There's probably no other discipline these days that fuses art and science the way that photography does.  Two manifestations of the human spirit with their own goals, one in pursuit of beauty, the other one searching for the truth. Two dimensions of the human experience that for a long time we thought were almost opposite and excluding each other. The left and the right sides of the brain, right? But are they really separated?
Somehow we have all inherited this idea that art deals with subjectivity, imagination, illusions, dreams, and science with objective reality, observation, material evidence, etc. This idea has been predominant in the western world in the last few centuries, with it's roots in the Newtonian conception of the universe as if composed of little elements called atoms, and with everything in it encrypted in a time-space, mechanical web.
What we don't seem to inherit so easily is the information of what has been really going on with science in the last hundred years or so, particularly with the development of quantum physics. What scientists discovered was that  atoms are made up of vortices of energy that are constantly spinning and vibrating. The vibration and strength of the energy creates the atoms, just like in a tornado, colliding and interfering with each other. As you focus in closer and closer on the structure of the atom, you see nothing, you observe a physical void. The atom has no physical structure, therefore the universe has no physical structure. In other words, matter in the way we  perceive it is an optical illusion, a very persistent one.
Another shocking discovery was the phenomenon of entanglement, which basically shows that subatomic particles can communicate with each other instantly through space, no matter the distance. This, among other things, means that space cannot be what we perceive it to be, it's another form of illusion. And lately things has gotten even more disturbing with the observation of entangled time, in which two different events in time are the cause of each other, as if each were the first to occur. In other words, the present could be not only a consequence of the past, but also of the future.  This is the science of today, where basically matter, space, and time are being found to be illusions, at least in the way we perceive them. It's like the whole paradigm in which the western civilization rest upon is getting cracked on it's very roots. And that's not all. Another major discovery is what has been called "the observer effect", which indicates that the very act of observing a certain object modifies the object observed, which means that no objective reality has ever existed, or at least no one has ever seen it, because the moment you see it is not objective anymore. Crazy? Welcome to the real world.   Remember what we said about artists? Subjectivity, illusions, imagination, dreams. Well, it looks like that has been the science of the last few centuries.

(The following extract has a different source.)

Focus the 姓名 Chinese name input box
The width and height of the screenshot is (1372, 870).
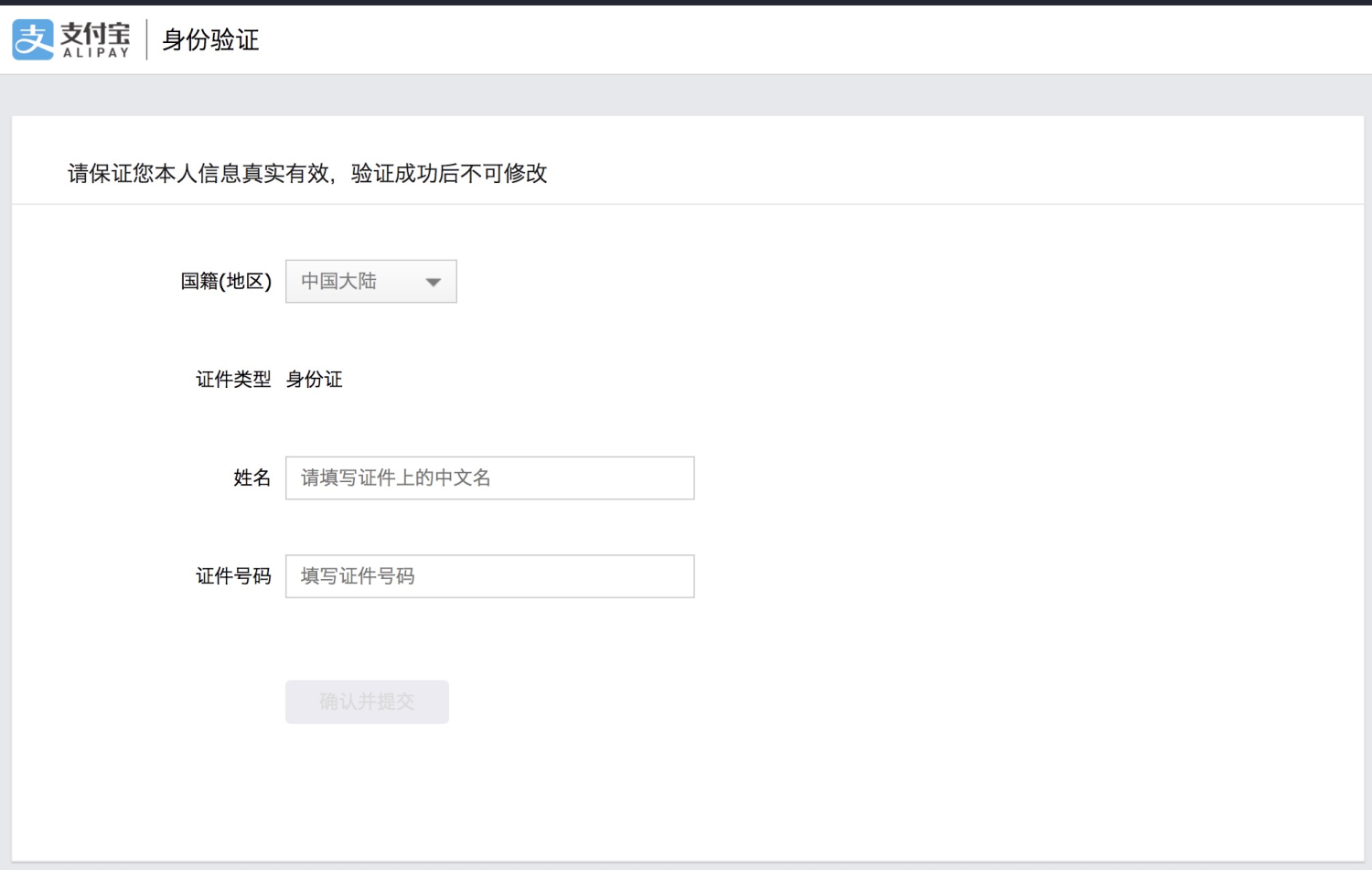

And now let me ask: Is it possible that what many artists and even some mystics have been talking about for thousands of years could be some kind of perception or observation of a deeper reality? Wouldn't it be ironic? Remember William Blake: "If the doors of perception were open the universe would appear to man as it is, infinite".

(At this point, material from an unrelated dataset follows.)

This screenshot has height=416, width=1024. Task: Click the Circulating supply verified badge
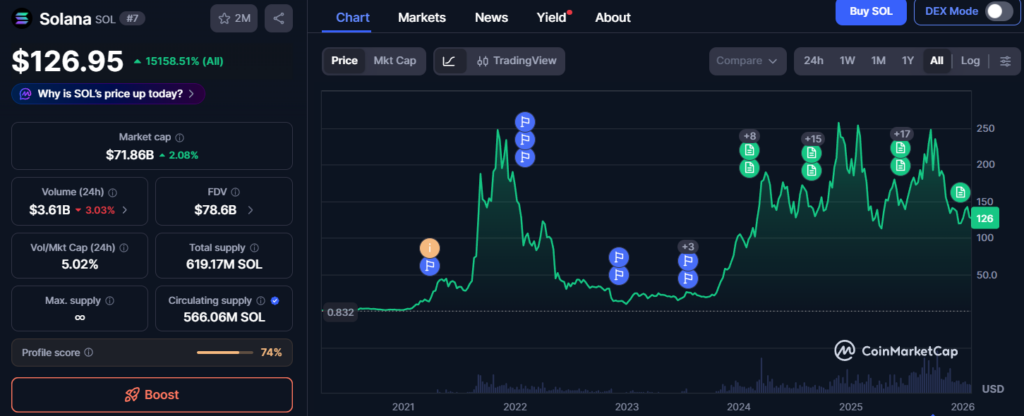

Now when it comes to photography, what implications does all of this have? what does for example "the observer effect" means for us? do we modify an object when we photograph it? to what extent? how long will it take before our cameras start capturing a deeper reality? Could it be happening already? In his book "What technology wants" Kevin Kelly develops the concept of the Technum, as the emerging 7th kingdom of earth. Through the study of history he comes to the conclusion that contrary to what we see technology is actually using us to grow and evolve on it's own path.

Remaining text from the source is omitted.